I know, I know. How cliche. A letter posted anonymously on this site geared towards yearning for someone and not being able to have them.
I never really did have you though, did I? I thought I did. I put a whole lot of time and energy, and even money into coming to see you, coming to save you from awkward situations.
You say you get bored of people and move on. I hope you realize I can see right through you. I hope you have come to the realization yourself that you just can’t let yourself get attached to people because you’re scared.
I know you’re scared. You can deny it all you want.
I don’t think you realize how hard I fell for you in the short time we spent together. I gave you a whole lot more than you realized, and you, without even knowing, gave me so much.
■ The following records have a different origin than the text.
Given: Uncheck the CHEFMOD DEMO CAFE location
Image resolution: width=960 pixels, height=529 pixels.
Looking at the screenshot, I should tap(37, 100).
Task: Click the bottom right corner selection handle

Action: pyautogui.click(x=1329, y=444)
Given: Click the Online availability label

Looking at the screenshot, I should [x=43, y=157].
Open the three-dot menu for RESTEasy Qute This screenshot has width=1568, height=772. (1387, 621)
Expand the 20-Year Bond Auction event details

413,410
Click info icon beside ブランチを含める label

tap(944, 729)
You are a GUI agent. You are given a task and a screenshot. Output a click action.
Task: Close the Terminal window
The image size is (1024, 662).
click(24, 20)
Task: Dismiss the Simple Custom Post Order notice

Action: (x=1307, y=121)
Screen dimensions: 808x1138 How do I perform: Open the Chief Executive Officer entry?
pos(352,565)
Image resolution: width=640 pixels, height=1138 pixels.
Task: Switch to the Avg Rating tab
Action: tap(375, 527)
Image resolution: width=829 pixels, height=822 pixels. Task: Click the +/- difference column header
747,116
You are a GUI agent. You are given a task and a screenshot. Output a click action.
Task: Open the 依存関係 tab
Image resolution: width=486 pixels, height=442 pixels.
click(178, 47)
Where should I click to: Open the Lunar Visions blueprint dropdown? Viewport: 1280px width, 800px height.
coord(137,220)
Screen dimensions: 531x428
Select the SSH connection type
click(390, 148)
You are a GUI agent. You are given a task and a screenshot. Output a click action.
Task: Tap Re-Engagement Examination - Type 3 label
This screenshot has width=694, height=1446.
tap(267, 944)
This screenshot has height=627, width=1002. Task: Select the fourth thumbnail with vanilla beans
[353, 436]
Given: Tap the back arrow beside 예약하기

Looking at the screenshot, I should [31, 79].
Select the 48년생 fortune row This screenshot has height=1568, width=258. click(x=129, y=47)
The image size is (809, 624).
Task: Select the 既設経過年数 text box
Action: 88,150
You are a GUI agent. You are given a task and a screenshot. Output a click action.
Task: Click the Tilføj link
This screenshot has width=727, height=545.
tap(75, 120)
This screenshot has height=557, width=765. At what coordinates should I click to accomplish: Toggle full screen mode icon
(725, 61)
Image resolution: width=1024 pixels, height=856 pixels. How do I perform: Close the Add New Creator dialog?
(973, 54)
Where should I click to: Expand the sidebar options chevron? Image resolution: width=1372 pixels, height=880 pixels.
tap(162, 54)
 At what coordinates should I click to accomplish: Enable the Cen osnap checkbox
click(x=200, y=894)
I just wanted you to. I just took things from the time we had that weren’t actually there. I just misinterpreted the way you looked at me and the way you touched me.
I feel as though I’m just a stop along the way, and not a destination. Just one of the many girls you lead on then get bored with and move on.
I am the destination, fucker.
Get out of your selfish haze, stop feeling sorry for yourself, and realize how you feel about me. Or tell me you don’t. Either way, I’m not playing this game. I’m not taking part in this contest of who can act like they care the least. I’m pretty sure I love you a little. Just a little though. I’m not stupid enough to give my whole heart to someone who doesn’t want it.